What to work on
The lines below, beginning at the one that contains "Click the Memory Usage bar" and ending at the last, are to be retyped exactly.

Material shown
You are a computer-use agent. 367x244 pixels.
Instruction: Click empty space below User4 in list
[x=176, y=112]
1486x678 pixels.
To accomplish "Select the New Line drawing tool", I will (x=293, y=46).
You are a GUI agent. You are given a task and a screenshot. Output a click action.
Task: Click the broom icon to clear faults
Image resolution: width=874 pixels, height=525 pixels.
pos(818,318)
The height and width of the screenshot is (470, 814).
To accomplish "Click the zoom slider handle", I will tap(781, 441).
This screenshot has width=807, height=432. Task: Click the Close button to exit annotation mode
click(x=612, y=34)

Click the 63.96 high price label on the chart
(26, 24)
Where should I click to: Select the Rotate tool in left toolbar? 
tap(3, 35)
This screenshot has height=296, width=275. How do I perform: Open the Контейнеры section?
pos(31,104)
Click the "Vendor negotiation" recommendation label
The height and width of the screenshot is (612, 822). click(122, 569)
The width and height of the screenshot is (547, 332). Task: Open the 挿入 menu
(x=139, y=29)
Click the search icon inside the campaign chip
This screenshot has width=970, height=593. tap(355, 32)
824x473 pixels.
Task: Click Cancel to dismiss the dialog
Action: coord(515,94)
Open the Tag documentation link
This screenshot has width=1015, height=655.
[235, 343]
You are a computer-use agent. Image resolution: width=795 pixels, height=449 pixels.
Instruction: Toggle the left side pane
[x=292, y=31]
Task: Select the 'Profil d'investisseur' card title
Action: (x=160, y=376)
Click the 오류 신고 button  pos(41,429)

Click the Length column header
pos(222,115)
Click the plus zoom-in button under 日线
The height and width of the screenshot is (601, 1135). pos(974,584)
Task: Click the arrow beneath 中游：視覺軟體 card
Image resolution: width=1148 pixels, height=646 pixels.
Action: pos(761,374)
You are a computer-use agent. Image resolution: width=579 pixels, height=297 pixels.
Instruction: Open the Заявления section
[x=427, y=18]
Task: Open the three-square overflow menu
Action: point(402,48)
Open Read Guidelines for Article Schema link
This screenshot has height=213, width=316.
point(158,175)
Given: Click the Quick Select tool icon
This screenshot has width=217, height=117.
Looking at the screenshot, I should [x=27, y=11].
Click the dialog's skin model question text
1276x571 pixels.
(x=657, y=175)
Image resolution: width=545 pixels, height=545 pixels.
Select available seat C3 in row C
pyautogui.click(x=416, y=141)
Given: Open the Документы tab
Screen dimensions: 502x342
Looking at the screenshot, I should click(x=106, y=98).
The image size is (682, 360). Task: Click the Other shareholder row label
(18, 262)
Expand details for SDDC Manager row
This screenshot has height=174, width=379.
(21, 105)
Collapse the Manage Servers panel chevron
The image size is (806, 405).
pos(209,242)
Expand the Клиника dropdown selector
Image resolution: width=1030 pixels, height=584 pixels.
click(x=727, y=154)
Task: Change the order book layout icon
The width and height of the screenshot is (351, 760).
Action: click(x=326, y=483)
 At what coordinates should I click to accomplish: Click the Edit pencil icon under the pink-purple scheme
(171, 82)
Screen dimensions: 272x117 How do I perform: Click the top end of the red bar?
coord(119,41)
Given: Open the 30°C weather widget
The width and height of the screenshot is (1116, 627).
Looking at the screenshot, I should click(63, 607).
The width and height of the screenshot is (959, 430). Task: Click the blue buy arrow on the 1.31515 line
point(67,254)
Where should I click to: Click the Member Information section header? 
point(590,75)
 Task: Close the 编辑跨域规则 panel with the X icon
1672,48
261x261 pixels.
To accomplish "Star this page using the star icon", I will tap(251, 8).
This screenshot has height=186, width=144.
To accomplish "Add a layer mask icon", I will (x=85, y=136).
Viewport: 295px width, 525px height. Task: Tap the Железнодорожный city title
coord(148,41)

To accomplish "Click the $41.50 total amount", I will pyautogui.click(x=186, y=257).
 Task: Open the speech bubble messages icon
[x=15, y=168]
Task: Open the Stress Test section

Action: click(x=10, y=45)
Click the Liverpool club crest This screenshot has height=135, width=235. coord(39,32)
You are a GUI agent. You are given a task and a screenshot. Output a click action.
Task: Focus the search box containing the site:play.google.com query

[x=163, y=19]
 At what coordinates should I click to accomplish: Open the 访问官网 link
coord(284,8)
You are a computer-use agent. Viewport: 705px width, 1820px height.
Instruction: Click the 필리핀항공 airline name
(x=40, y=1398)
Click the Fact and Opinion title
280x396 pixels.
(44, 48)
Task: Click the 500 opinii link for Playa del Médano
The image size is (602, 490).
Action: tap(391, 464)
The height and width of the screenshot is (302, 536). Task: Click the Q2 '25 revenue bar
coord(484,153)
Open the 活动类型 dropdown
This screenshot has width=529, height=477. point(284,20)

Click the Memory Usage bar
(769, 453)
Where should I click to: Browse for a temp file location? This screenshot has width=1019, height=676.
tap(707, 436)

Exercise result
Click the Memory Usage bar
(769, 453)
Where should I click to: Browse for a temp file location? This screenshot has width=1019, height=676.
tap(707, 436)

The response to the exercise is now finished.